◆ Text provided
::::

Providing Elasticity To Hadoop Cluster Using The Concept Of LVM

Tribhuban Mishra
6 min readMar 20, 2021

In this Article, we are going to see how to provide the elasticity to our datanode Storage. So that in future on-demand we can increase or decrease the size of the datanodes without altering the cluster.

Before We get started, Let’s understand some Basic concept……

What is LVM ?

LVM is a tool for logical volume management which includes allocating disks, striping, mirroring and resizing logical volumes.The Concept of using LVM is very much similar to virtualization.Generally, we have a physical device that is divided into multiple partitions. All these partitions have a file system installed on them which can be used to manage these partitions. We can create as many virtual storage volumes on top of a single storage device as you want. The logical storage volumes thus created can be expanded or shrunk according to your growing or reducing storage needs.

Architecture Of LVM

To create an LVM logical volume, the physical volumes are combined into a volume group . This creates a pool of disk space out of which LVM logical volume can be allocated. This process is analogous to the way in which disks are divided into partitions. A logical volume is used by file systems and applications.

::::

◆ Screen grounding entries

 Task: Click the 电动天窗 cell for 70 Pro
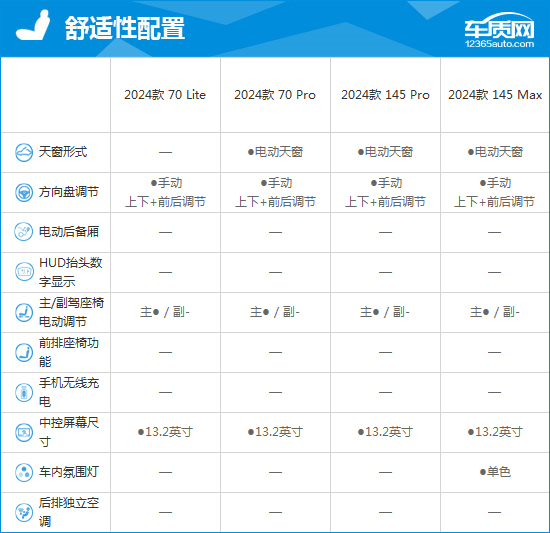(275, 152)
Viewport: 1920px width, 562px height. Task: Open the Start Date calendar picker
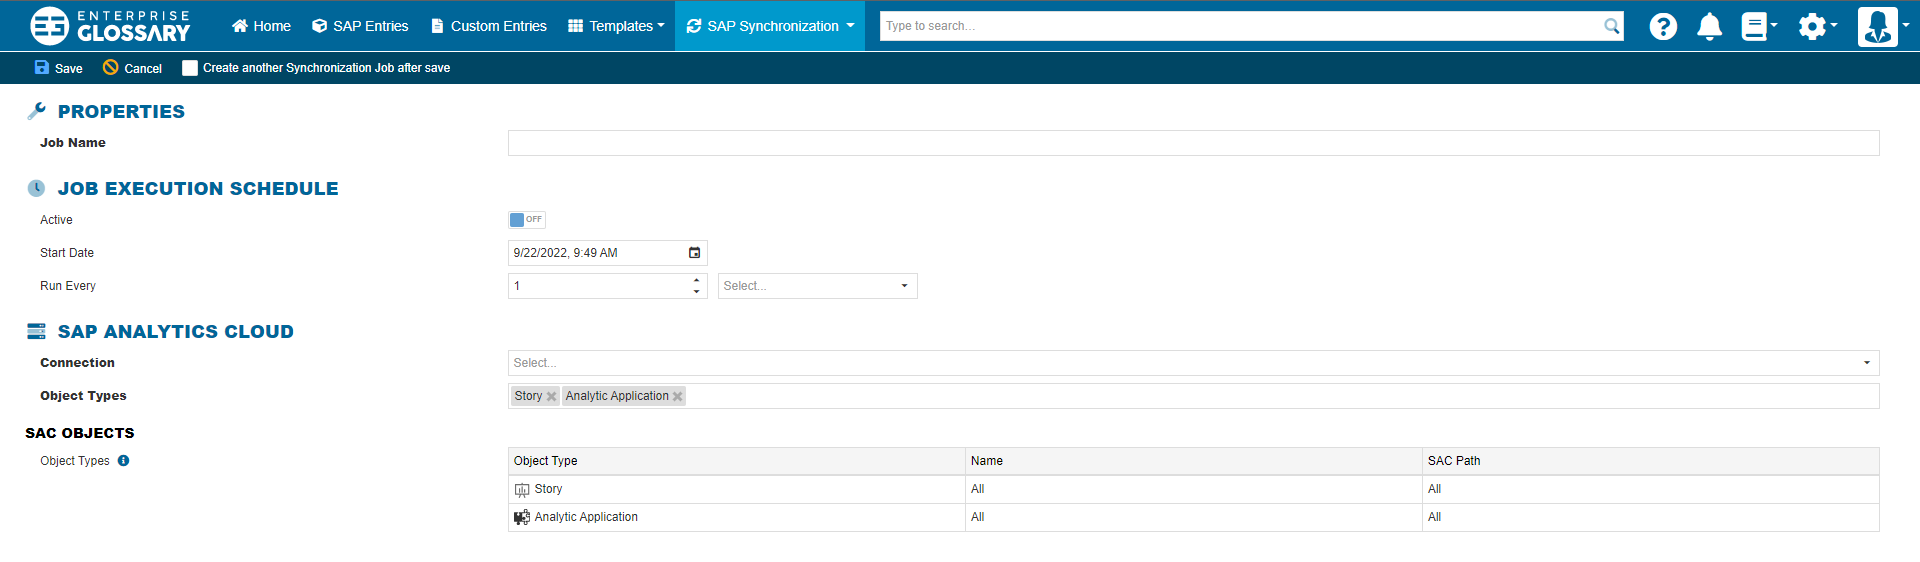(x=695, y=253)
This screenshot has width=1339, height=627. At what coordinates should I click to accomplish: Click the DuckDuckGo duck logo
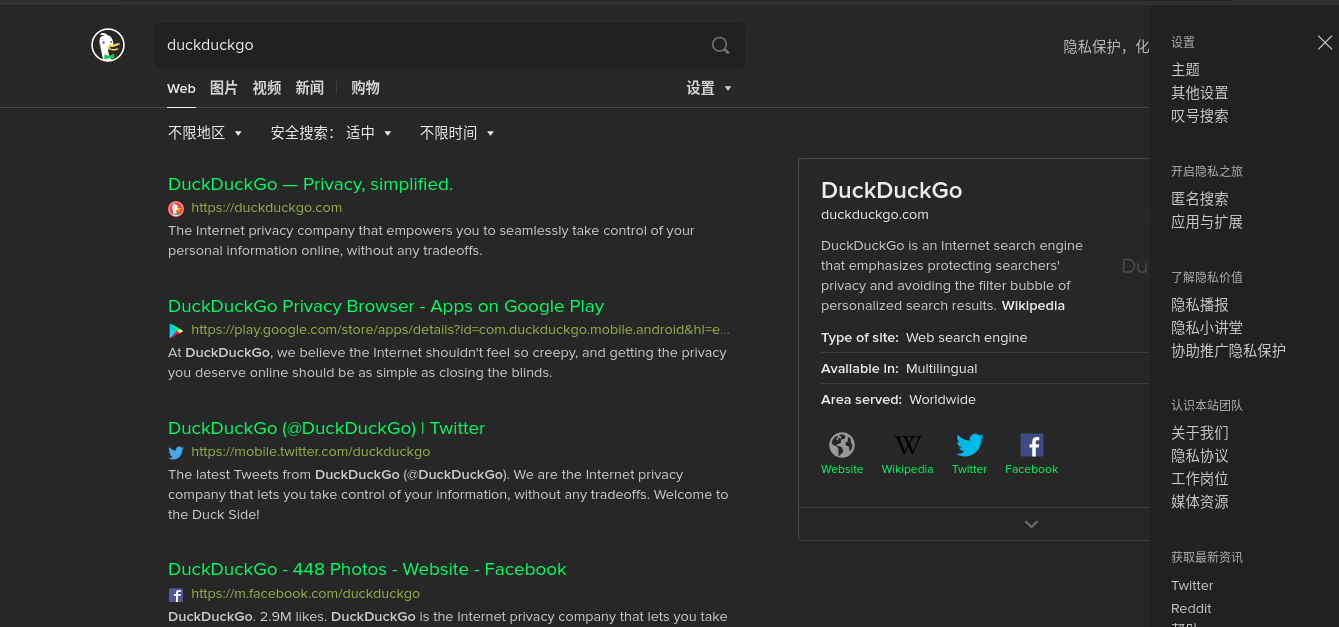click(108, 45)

::::

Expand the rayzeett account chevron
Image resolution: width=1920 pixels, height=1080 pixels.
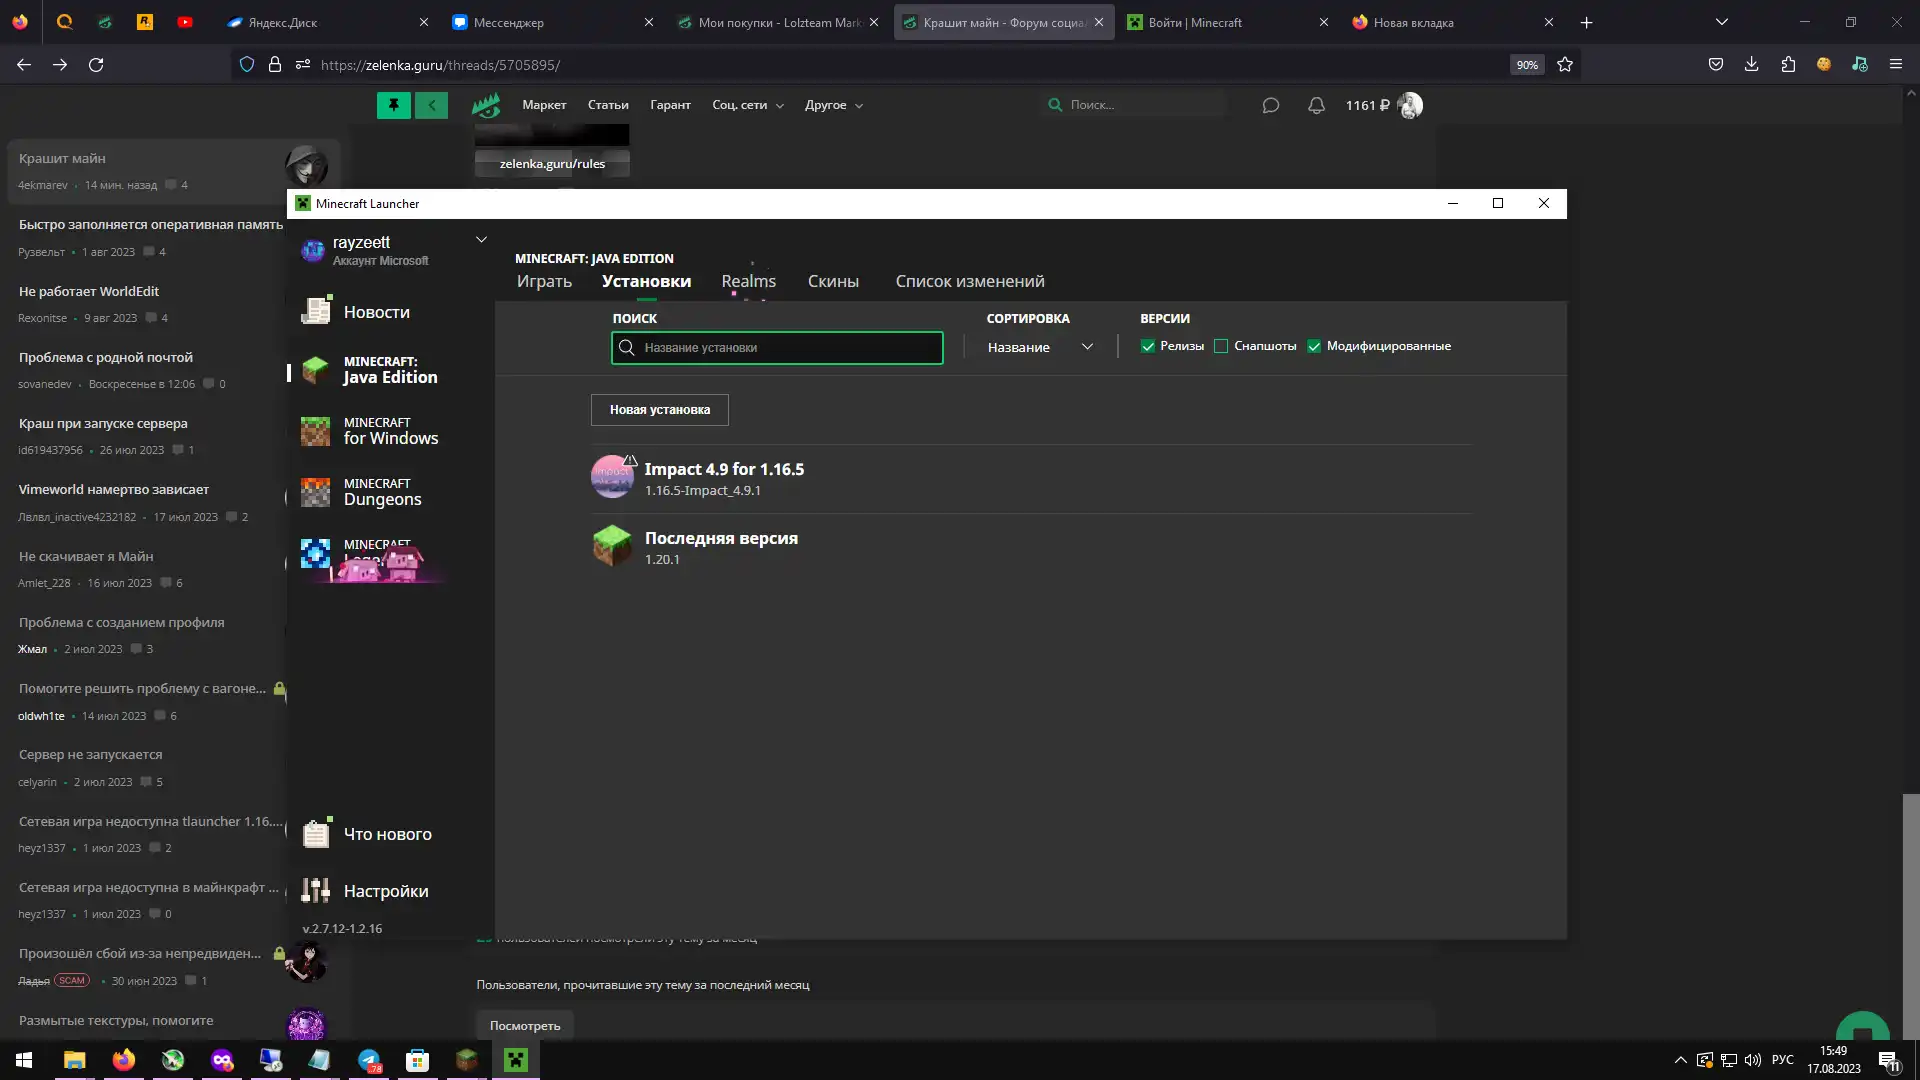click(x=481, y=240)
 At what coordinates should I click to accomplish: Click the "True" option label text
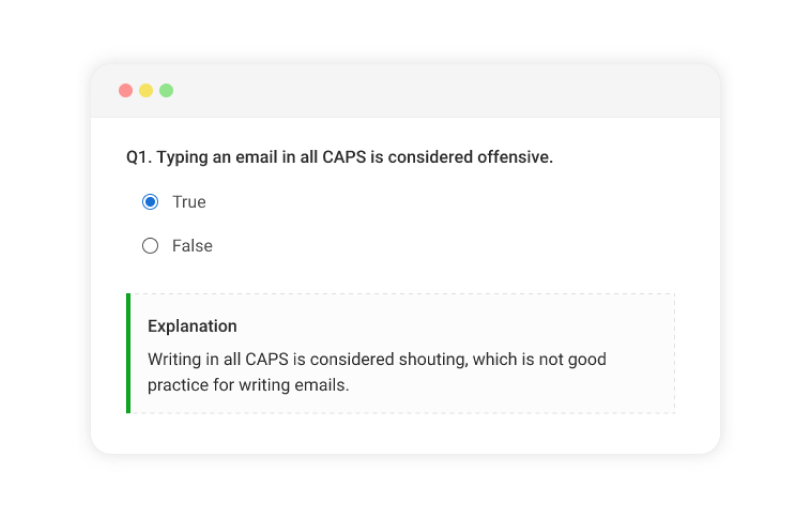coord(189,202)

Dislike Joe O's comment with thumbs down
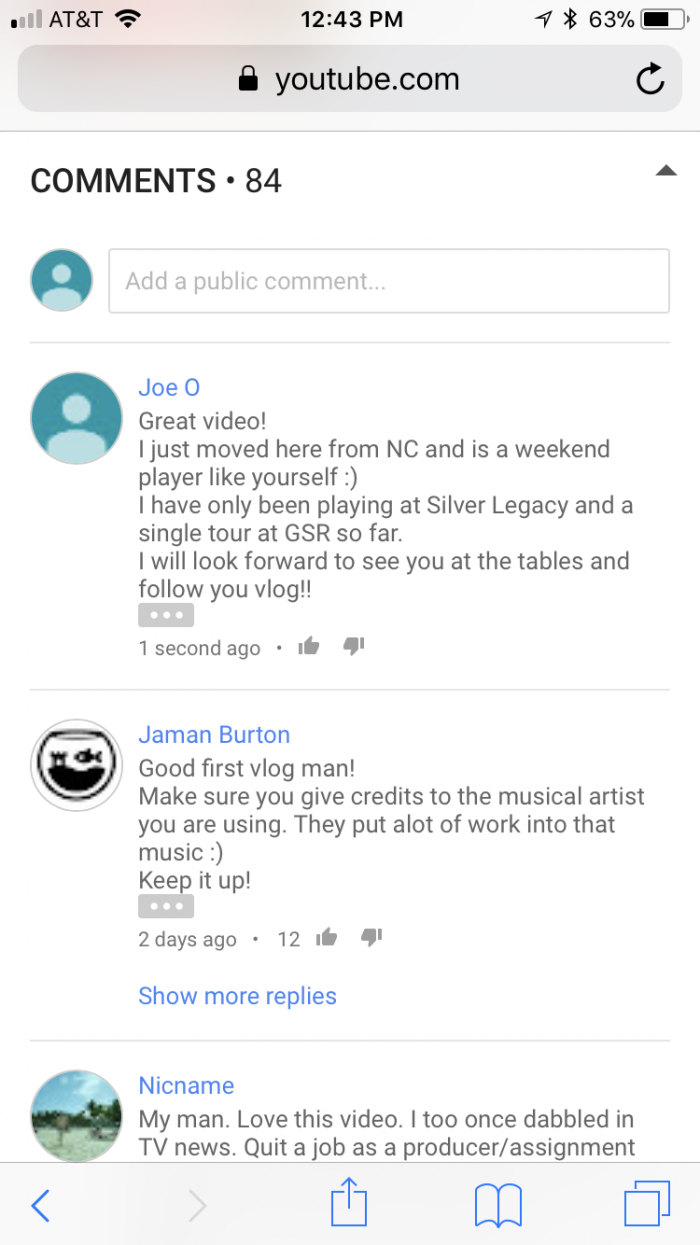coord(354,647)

::::

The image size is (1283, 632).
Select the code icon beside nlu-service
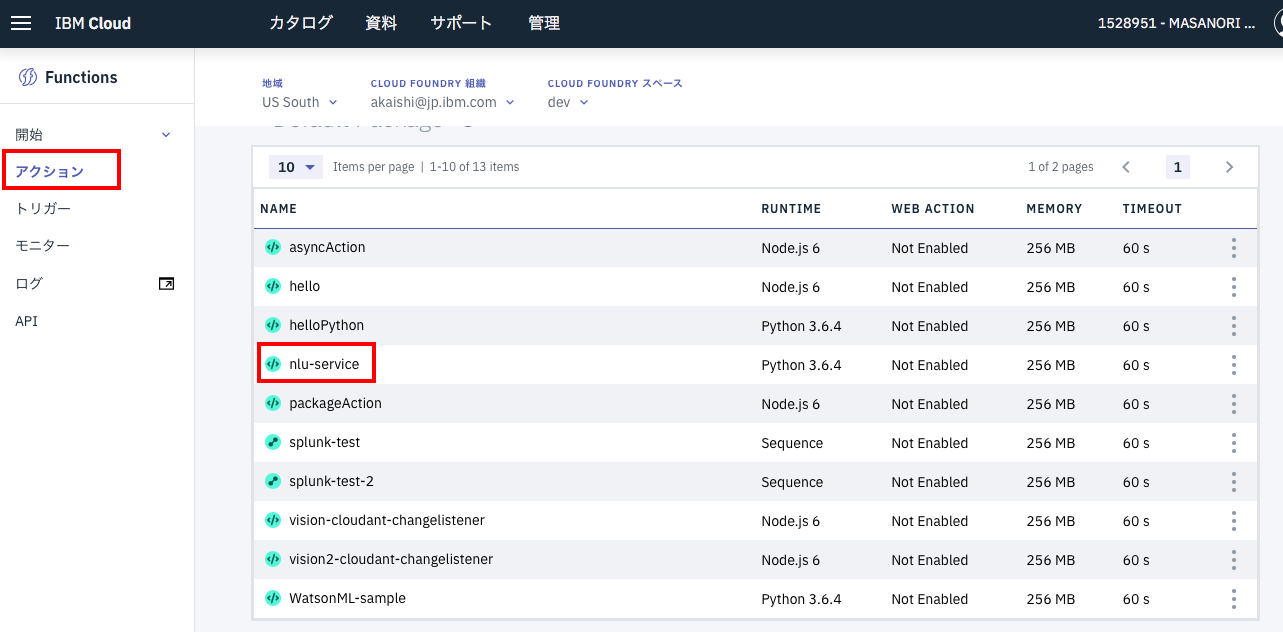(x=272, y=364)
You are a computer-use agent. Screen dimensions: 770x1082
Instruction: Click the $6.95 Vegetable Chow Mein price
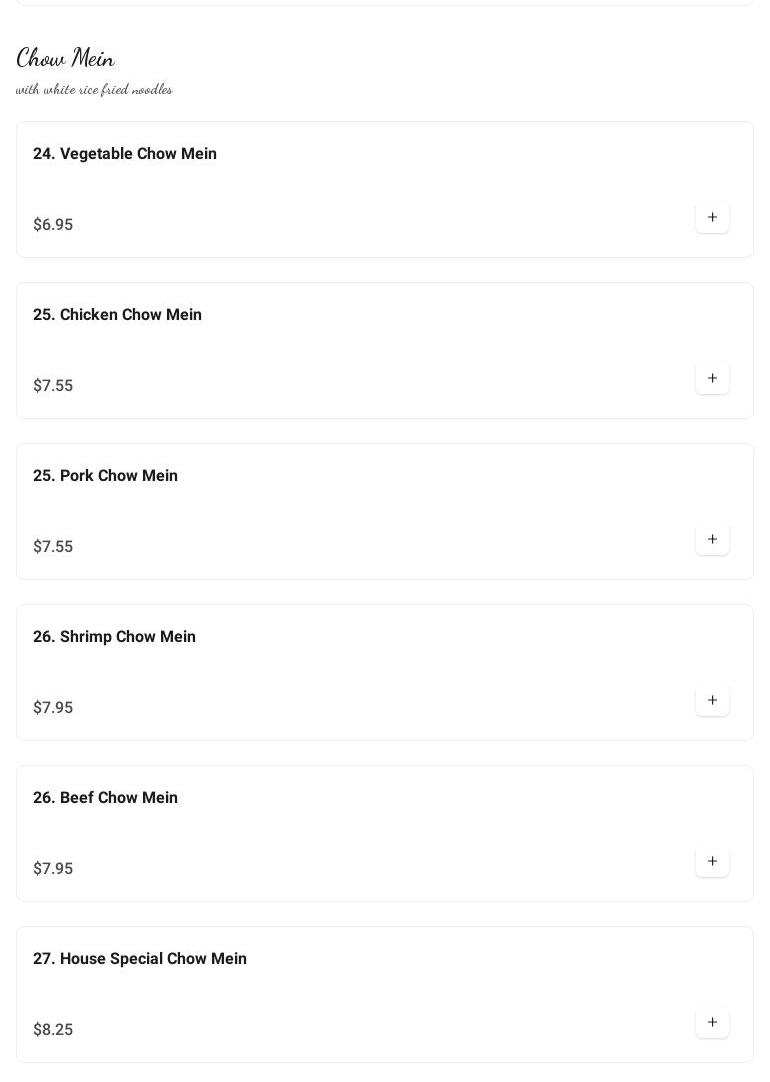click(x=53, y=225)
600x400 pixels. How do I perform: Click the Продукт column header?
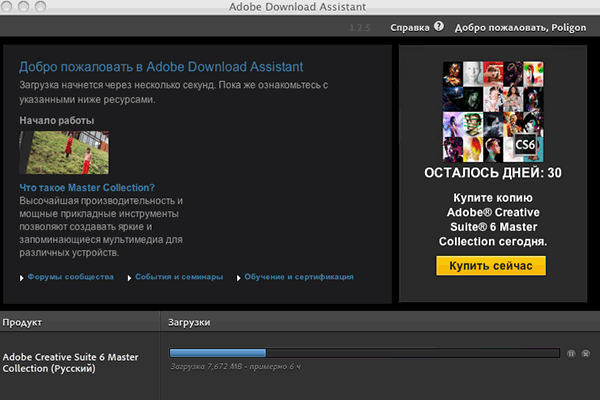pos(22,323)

::::

◆ Directives
**A.** Please rewrite the paragraph in the Hadoop elasticity article that begins "To create an LVM logical volume" as a short bulleted list, keeping its main facts.
**B.** Reproduce word for word the stretch of the Hadoop elasticity article from "In this Article, we" through "What is LVM ?".

◆ Worked solutions
**A.**
- To create an LVM logical volume, physical volumes are combined into a volume group.
- The volume group forms a pool of disk space from which logical volumes can be allocated.
- The process is analogous to dividing disks into partitions.
- File systems and applications use the logical volume.

**B.**
In this Article, we are going to see how to provide the elasticity to our datanode Storage. So that in future on-demand we can increase or decrease the size of the datanodes without altering the cluster.

Before We get started, Let’s understand some Basic concept……

What is LVM ?